Camplify has reach outside of Australia in the UK, Spain and New Zealand but at the moment contribution from those markets is quite small. The customer acquisition cost is relatively low around ~$6 for hirers which is down from $13 in the previous corresponding period. CHL pointing to network effects and referrals as the main drivers. A lockdown country with pent-up travel demand is most likely the main tailwind.

Its September quarter report revealed growth was persisting despite widespread lockdowns. Revenue for Q1 FY22 of $3.07m reflected a growth rate of 106% versus Q1 FY21. Operating costs for the quarter increased by 30% compared to Q4 FY21. Seasonality and the southern hemisphere lockdown impact were named as reasons for the increase.

CHL highlighted its overseas momentum led by UK and Spain although failed to mention the actual value, which makes you think it wasn’t that much. The release didn’t provide any comments on the outlook, but the stock responded well to the update. Up more than 20% on the day. The ‘growth despite lockdown’ headline likely adding to support.

Estimates see CHL swinging to profit in FY22 although, for a growth company, most of the focus is on expansion, customer acquisition and growing margins. ROE of 12.4% isn’t bad but there is a significant amount of volatility in the future estimates, up to 69.5% next year then back down to 7.9%. A PE of 86.8x is expected for this type of business. The PE is expected to fall in the next few periods.

Broker Stuff

Morgans, which was the underwriter for the IPO said all key metrics for FY21 came in ahead of prospectus estimates. As we have pointed out previously, most companies have a trick to beat prospectus forecasts so that observation should be taken with a grain of salt. Morgans has an ADD rating with a 199c price target, more than 40% behind the share price.

Technical View

CHL is up more than 200% since listing in June. The most recent candle indicates the well-received quarterly update. RSI is in overbought territory. MACD forest has moved back above the ‘signal line’ which can be interpreted as a bullish sign. It will be interesting to see where the stock settles in the next few sessions. 400c is arguably the next main support for the stock. Liquidity another consideration to be mindful of as well.

Top investors

Only one shareholder at the pointy end of the registry is classified as a seller. Acorn Capital cut its position by ~1.5m shares in September. Founder Justin Hales added to his position in July along with executive director at Apollo Tourism & Leisure Ltd, Karl Trouchet.

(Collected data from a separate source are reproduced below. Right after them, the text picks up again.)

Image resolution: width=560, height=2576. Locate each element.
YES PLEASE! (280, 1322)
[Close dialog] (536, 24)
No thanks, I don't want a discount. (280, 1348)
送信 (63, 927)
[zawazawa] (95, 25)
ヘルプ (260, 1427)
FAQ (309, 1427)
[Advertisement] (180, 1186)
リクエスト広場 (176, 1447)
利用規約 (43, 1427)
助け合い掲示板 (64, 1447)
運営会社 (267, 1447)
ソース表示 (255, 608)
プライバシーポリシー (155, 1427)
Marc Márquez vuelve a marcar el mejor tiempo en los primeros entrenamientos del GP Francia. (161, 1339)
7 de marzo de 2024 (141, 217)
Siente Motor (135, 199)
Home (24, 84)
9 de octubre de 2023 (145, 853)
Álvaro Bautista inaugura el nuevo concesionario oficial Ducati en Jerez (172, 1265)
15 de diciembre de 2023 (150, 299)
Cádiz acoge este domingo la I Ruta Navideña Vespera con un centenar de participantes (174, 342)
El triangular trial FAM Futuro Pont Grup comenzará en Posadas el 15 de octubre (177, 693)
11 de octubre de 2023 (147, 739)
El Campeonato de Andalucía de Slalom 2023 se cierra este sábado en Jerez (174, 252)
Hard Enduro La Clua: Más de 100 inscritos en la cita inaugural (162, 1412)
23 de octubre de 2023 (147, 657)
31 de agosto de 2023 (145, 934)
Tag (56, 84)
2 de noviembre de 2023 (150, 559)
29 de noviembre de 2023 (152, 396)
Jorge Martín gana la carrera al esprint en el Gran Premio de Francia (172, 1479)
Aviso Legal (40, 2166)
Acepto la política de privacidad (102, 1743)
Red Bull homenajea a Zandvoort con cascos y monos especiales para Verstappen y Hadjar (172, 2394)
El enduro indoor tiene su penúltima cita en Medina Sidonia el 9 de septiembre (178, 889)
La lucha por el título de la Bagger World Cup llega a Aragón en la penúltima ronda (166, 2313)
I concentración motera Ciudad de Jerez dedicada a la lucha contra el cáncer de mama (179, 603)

CHL is a clever idea but not original. Its growth numbers are attractive and its resilience through lockdowns should be commended. The main headwind, however, is one that is not unique to CHL but an issue with all P2P offerings, Airbnb and the like. It is the ability to use the platform then cut out the middleman and do it yourself for cheaper. Have you ever talked to an Airbnb host who said just go through them privately to secure a better deal? The other concern is that once international travel is back on the cards, the attraction for campervan travel will be dampened. CHL had a wobble back in October, the day Australia announced the easing of international border restrictions. The prospectus has a survey that attempts to rebuff that concern, but it is hard to argue against the level of pent-up demand for international travel. HOLD given the share price trend. Great idea but may not be as profitable in the long run as expected.